SUMMER TOUR INFO RANT 1

I wonder just how many times I have caught the train from the village up to the big smoke? How many miles have I covered in this one same journey? How many trees have i passed? How many faces have I seen? Has there been more sunshine or rain? I’d think there has been more rain for sure, yeas I’m certain of it.
It wasn’t raining when we started this summers run of festivals. it was a warm 20 degrees and everything and everyone seems so much happier when the sun shines. Good old mr Seritonin, sprinkling his warm rays of feel good over everybody.

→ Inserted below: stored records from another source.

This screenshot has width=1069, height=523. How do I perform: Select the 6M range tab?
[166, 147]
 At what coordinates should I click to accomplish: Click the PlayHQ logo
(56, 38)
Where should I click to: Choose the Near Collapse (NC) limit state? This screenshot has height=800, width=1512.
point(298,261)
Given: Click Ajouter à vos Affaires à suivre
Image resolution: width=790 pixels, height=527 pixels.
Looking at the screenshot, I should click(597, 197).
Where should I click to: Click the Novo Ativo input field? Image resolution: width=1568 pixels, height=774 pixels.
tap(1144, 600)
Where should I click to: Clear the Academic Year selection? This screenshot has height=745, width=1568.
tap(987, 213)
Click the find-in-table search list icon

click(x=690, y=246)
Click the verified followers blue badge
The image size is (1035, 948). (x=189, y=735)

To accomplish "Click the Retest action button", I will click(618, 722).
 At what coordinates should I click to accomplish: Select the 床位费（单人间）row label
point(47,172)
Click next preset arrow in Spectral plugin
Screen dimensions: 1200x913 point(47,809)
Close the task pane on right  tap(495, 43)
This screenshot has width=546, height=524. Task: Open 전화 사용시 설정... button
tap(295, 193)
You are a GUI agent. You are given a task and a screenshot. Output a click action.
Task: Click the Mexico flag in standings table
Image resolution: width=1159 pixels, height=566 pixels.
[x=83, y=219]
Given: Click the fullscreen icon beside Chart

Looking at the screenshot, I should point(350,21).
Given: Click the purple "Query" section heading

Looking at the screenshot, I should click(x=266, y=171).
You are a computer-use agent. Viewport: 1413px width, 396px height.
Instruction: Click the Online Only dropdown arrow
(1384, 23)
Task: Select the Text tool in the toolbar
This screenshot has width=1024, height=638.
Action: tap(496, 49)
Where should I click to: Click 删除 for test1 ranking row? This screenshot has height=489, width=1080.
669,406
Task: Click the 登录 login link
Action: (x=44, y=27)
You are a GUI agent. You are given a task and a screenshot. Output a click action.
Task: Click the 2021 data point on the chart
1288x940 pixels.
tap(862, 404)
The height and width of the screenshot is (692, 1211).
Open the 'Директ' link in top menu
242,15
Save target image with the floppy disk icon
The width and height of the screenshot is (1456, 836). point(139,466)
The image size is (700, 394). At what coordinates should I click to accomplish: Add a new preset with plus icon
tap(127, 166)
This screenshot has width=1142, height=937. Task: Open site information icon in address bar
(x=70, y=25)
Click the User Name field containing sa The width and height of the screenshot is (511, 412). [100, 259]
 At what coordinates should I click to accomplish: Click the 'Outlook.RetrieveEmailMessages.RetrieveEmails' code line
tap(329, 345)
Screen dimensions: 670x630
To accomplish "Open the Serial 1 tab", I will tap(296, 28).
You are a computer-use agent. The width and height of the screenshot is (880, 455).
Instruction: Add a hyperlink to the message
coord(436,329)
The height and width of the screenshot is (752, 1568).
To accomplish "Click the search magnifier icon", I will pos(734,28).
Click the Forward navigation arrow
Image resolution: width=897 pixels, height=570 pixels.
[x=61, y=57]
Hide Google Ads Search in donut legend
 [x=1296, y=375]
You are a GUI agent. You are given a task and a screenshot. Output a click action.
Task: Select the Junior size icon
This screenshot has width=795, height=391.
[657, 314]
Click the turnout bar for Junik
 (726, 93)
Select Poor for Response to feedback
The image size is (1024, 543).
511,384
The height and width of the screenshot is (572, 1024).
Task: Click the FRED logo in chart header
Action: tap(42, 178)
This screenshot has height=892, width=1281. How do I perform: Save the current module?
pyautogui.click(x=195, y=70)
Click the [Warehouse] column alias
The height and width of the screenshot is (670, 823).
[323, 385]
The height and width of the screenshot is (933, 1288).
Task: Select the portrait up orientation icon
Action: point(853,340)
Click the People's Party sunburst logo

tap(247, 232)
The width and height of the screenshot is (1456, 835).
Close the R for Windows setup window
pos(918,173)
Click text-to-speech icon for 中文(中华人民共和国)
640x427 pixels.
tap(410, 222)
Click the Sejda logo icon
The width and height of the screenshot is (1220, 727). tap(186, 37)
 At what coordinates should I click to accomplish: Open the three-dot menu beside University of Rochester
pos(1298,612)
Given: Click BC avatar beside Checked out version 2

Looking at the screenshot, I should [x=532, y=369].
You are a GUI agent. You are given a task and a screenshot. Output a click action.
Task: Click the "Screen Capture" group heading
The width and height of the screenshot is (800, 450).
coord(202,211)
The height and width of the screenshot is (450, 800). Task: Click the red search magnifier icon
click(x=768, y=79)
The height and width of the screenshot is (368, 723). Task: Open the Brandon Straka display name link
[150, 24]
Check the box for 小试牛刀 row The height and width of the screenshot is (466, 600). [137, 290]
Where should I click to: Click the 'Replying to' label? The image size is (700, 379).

We traveled by tour bus to a festival just outside Nancy in France, I forget the name already. I slept long after watching a film about a high bred mutation cross between a shark and an octopus causing terror along the California coastline, the film was called Sharktopus and it was truly terrible. I woke up to the sun shining but I could tell the breeze was cooler than it had been back in the UK. I could see dust swirling around and over everything as I stepped from the bus to see what nosh was being served. Everyone complained about the pasta and salmon so I had lasagne instead which was ok. The smoking ban doesn’t mean shit in France and the backstage was already a fog of second hand grey belch smoke so I avoided most of it by spending time on the bus drinking coffee and watching a two part film/documentary dramatisation about the year 1066 and the battle of Hastings. I visited the battle grounds last year and did the tour so thought I might as well touch up some more on this factual event that happened, It’s good to learn about stuff that happened ages ago seeing as I live in a modern bubble of mostly mindless information 245 hours a day.

1066
I did an interview with the G man which was a bit dull as some interviews can be, I tried to lighten it up by saying the next album was all being made by German oompah musicians, but the journalist and the translator didn’t have a clue what I was talking about, I mainly just said yes and no after that.
By the time we went on stage it was cold, not one bead of sweat fell from my brow and I saw people wrapped in blankets watching the show the muffled mitten applause we received¬† kind of summed up the show. We felt like playing for another hour but time restrictions had us by the balls so 57 minutes was all they got. A couple Heinekens were supped after the show as we awaited for the bus call. The bar man for the backstage area had obviously had a few too many slurps of the local moonshine and had a pretend chicken on his bar of which he romantically slid a durex over it’s beak with care and attention and then shoved it up his ass to mine and Danny’s amusement. Silly French bugger. After that we left and went home.